It was only later, listening to a stooshie over who is actually going to be able to vote, especially with 800,000 Scots living in England, Northern Ireland and Wales, that I learned there are whole swathes of Scots who are up in arms at missing out.

Sixteen and 17-year-olds are getting to put their X on the ballot paper, obviously because they’re so politically engaged and switched on and not just idealists with ideas of Nationalism, with a capital ‘N’, based on ‘Braveheart’ and the lyrics of ‘Flower of Scotland’.

On the other hand, if you’re old enough, in the eyes of the law, to get married and have sex, then maybe it’s only fair you should be able to determine your country’s status.

And why should they be singled out for taking an interest or otherwise? At the last election, only half the proper grown-ups who could vote even bothered to turn out.

But back to those who are not getting a say. If you’re not eligible to vote in the Scottish Parliamentary elections, you’ve had it.

Which seems reasonable. If you don’t stay here, you shouldn’t have a say but... what if you’re a dyed-in-the-wool Scot who just happens to be living abroad?

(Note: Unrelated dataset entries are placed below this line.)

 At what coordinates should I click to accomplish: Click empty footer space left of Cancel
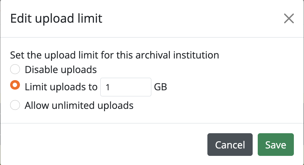coord(101,145)
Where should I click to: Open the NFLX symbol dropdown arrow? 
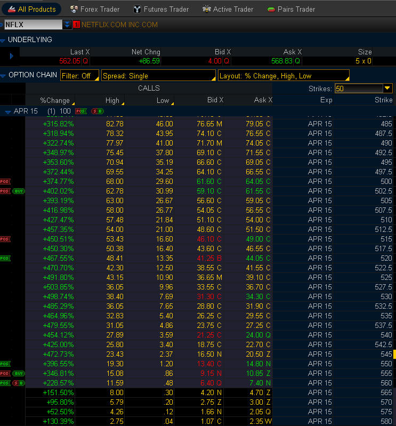click(x=67, y=25)
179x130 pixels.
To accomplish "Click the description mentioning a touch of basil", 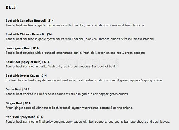I will (x=61, y=66).
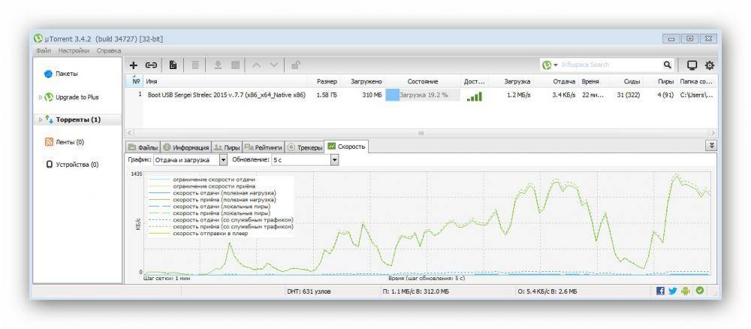Expand the Торренты tree node
Viewport: 751px width, 329px height.
41,119
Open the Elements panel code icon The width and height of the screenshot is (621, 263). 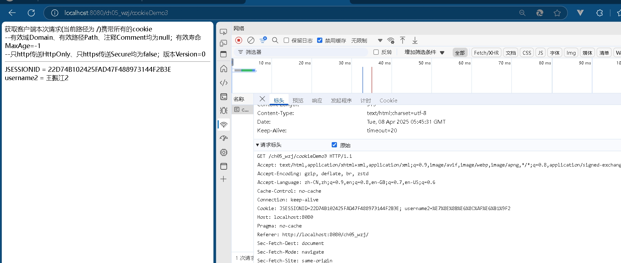point(224,83)
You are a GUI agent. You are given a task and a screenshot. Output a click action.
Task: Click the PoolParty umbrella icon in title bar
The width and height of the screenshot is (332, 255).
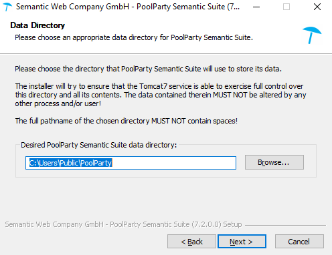(x=7, y=7)
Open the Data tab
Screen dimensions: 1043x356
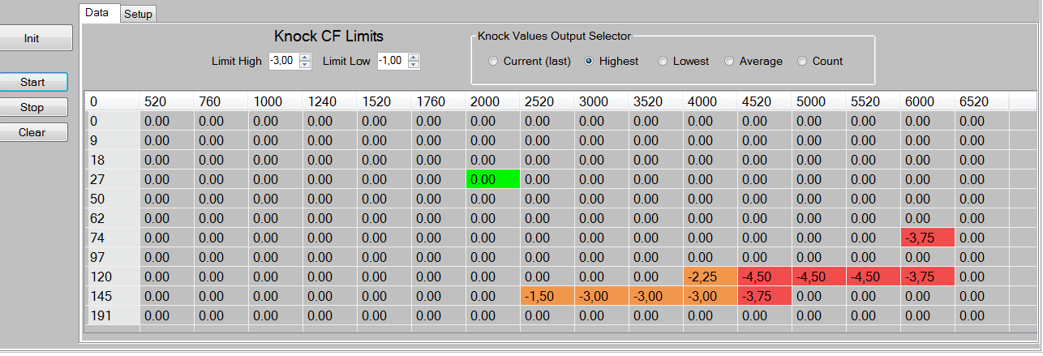click(99, 12)
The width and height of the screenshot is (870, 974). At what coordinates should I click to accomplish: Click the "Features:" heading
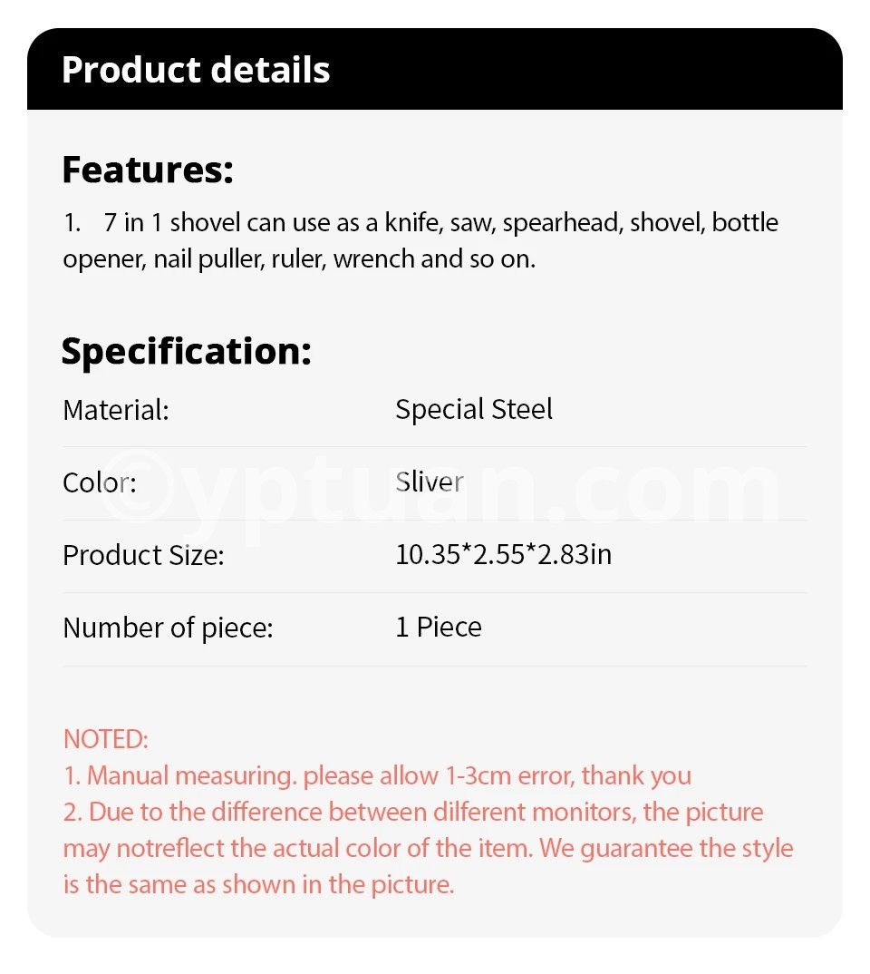pyautogui.click(x=148, y=170)
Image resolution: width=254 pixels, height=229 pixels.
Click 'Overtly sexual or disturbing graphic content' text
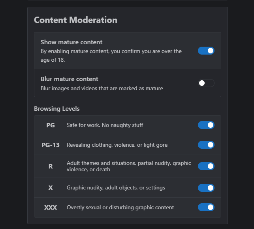[x=120, y=207]
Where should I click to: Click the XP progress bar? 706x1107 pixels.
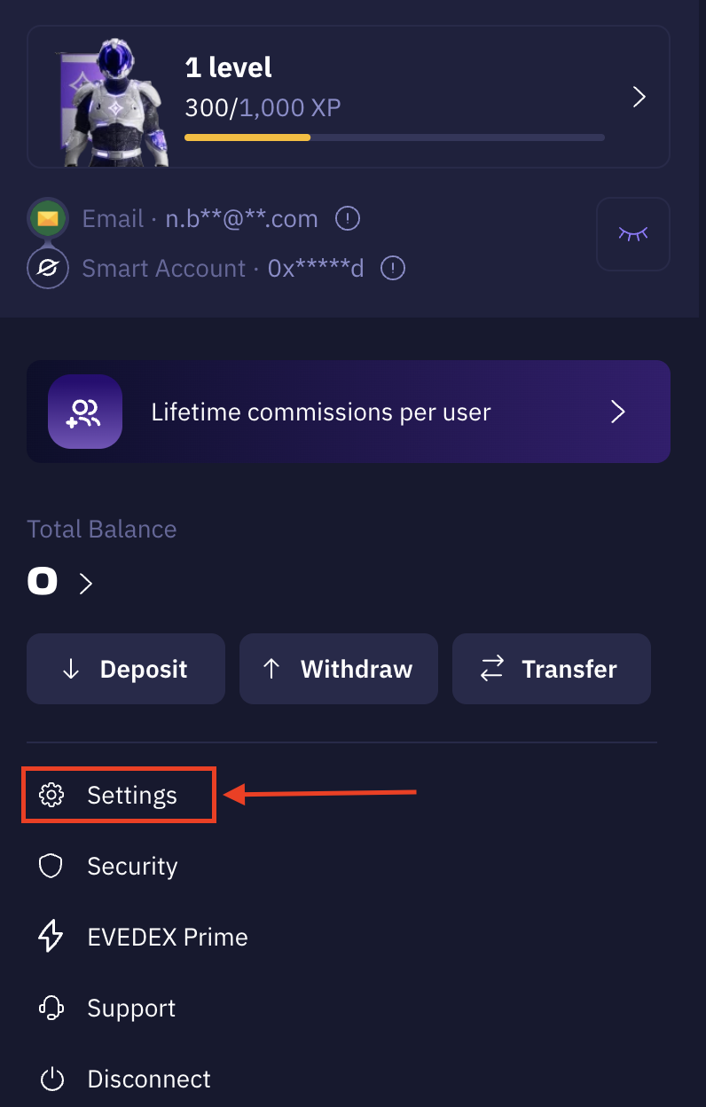tap(394, 137)

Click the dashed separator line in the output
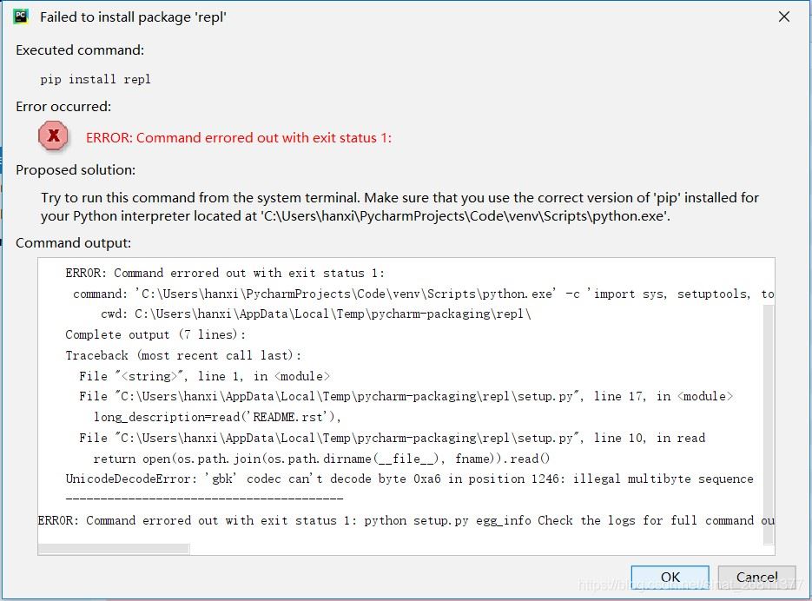(x=204, y=499)
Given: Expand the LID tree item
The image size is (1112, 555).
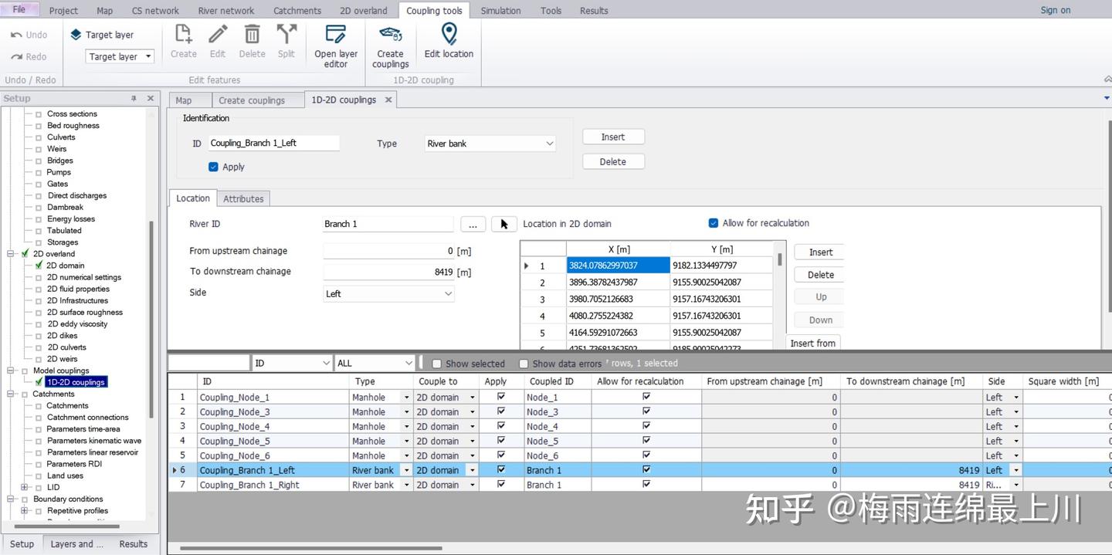Looking at the screenshot, I should point(23,487).
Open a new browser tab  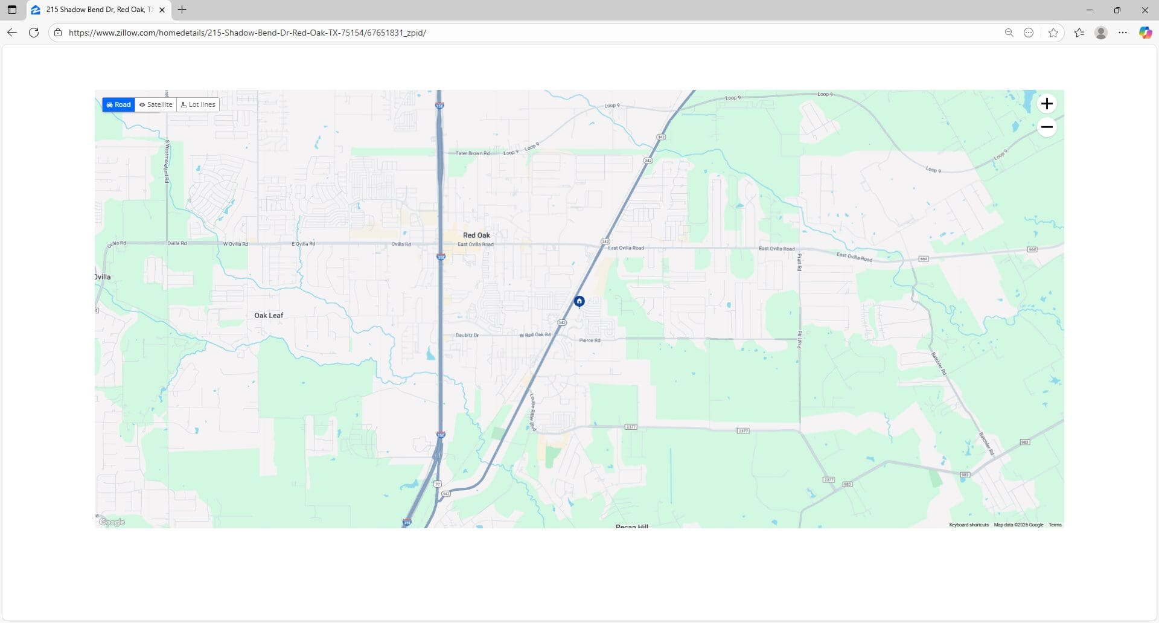[182, 10]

I’m not talking tax-exile Scots who love their bit of tartan but not enough to want to make a financial contribution to our society. No, I mean the kind of Scots who we’re always proud to brag about – the engineers, doctors, industrialists (but not bankers, not these days) – who make a disproportionate Scottish footprint around the world. Not to mention the reluctant economic exiles who have had no choice but to leave just to find work.

Living abroad – or, dare I say, even just south of the border – doesn’t mean you’ve slammed and locked the door behind you. Many still have their heart in Scotland and an eye on returning sooner or later.

And is it fair that non-Scots living here, possibly with their own eyes fixed on returning to their own native lands some day, will get to vote? No one disputes that a line has to be drawn but, on such an emotive issue that involves the heart and the head, shouldn’t all Scots have a say?

But that raises the trickier question of nationalism, with a small ‘n’. How do you define what makes you Scottish? Is it only if you’ve been born on Scottish soil? What if your mother had the misfortune to go into labour while out of the country? That would be you crossed off the list, even if you feel Scottish to the core.

Would it be better to take the sporting approach – if at least one of your grandparents was a Scot, then hoots mon, you’re one of us and Scottish enough?

Or maybe we should base eligibility on a citizenship test, like they do for people wanting to come to the UK.

Here’s a few ideas: How many legs does a haggis have? Where was Bonnie Prince Charlie born? (Clue: it wasn’t Scotland). Is “whare you fae” a polite conversation-opener or a complex gambit that determines if a fight is likely to ensue? Is “thingy” a) a person, b) a place, c) an inanimate object, d) an event, or e) all of the above?

Joking about nationality is all very well but deciding the future of our country – whether it’s with a ‘yes’ or a ‘no’ to independence – is a momentous once-in-a-lifetime ‘thingy’ that no one should ignore.